Positive: - python -m core.surfaces.cli.pipeline --with-gold is now idempotent — no rm -rf required between runs. - Dagster's "materialize partition" works correctly even when the underlying Silver tables predate ADR-019's fix. - The fix lives in one place (the persistence layer). Transforms, the Dagster asset graph, and the CLI orchestrator are unchanged. - FabricPlatform inherits the same contract: implement the Spark equivalent in _write_delta and the same idempotency guarantee holds. - Regression test (test_merge_dedupes_target_with_legacy_duplicates in core/tests/test_local_lite.py) pins the behaviour: a target with intentional dups must MERGE-then-dedupe in one call.

Negative: - Every MERGE pays an O(rows) count_distinct + a to_pyarrow_table() read to check for dups. Measured cost at 143k-row scale: sub-millisecond for the count, ~50 ms for the read. Acceptable. - The first MERGE on a dirty table writes an extra Delta version (the dedup rewrite). CDC consumers will see a large "remove + insert" batch for that version. Acceptable as a one-time event. - Warning log line is emitted whenever a dirty table is encountered. Useful signal — leave verbose, don't suppress.

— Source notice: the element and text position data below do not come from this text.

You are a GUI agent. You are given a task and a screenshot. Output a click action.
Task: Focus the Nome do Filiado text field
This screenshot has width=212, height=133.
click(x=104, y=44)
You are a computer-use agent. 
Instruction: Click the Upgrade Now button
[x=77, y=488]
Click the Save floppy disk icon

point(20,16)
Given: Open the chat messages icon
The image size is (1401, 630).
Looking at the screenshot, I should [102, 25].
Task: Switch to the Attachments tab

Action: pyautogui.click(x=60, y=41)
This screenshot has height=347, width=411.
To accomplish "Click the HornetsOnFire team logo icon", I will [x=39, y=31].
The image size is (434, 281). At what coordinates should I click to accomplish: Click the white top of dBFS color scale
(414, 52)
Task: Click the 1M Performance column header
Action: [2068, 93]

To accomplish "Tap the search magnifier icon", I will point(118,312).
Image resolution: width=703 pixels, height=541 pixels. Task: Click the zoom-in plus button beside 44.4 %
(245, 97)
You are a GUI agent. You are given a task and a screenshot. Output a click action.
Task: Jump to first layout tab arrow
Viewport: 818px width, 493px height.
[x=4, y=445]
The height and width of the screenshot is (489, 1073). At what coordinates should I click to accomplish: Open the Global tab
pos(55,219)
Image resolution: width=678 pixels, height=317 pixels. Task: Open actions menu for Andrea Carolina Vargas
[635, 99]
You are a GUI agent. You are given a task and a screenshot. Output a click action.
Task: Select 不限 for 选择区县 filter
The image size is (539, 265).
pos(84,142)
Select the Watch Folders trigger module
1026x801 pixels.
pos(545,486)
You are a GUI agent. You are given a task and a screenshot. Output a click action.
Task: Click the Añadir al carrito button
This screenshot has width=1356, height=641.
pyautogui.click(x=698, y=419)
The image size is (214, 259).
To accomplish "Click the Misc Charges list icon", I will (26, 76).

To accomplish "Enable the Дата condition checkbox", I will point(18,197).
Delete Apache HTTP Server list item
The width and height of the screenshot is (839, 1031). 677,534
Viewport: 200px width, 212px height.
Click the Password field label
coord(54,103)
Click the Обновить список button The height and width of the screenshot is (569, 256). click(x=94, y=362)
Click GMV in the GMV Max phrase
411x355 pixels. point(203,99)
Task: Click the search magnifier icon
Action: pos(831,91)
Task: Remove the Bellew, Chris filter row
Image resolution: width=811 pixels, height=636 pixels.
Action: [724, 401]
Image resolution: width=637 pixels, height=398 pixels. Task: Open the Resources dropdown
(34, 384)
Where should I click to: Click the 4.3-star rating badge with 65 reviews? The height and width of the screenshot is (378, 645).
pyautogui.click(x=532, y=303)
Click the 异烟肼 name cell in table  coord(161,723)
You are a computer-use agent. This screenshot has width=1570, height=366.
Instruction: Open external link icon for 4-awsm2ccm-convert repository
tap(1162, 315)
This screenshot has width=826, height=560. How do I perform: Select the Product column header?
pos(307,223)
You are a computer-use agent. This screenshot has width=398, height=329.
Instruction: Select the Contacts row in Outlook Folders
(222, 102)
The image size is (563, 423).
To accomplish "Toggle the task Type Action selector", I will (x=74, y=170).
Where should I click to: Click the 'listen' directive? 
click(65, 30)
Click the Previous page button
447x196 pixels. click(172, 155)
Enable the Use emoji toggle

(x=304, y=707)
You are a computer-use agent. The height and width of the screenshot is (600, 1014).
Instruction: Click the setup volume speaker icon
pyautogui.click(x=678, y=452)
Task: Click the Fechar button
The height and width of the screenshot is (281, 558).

  • ADR-002 (platform abstraction — the guard must port to every platform tier)
  • ADR-009 (local Silver materialization — defines the OVERWRITE-then-MERGE contract that this ADR closes the gap on)
  • ADR-015 / ADR-016 (Dagster — the materialize-partition affordance that surfaced this defect)
  • ADR-017 / ADR-018 (multi-platform layout — context for Fabric's matching impl)
  • docs/roadmap/fabric-execution-plan.md Phase 2 (Spark equivalent in FabricPlatform)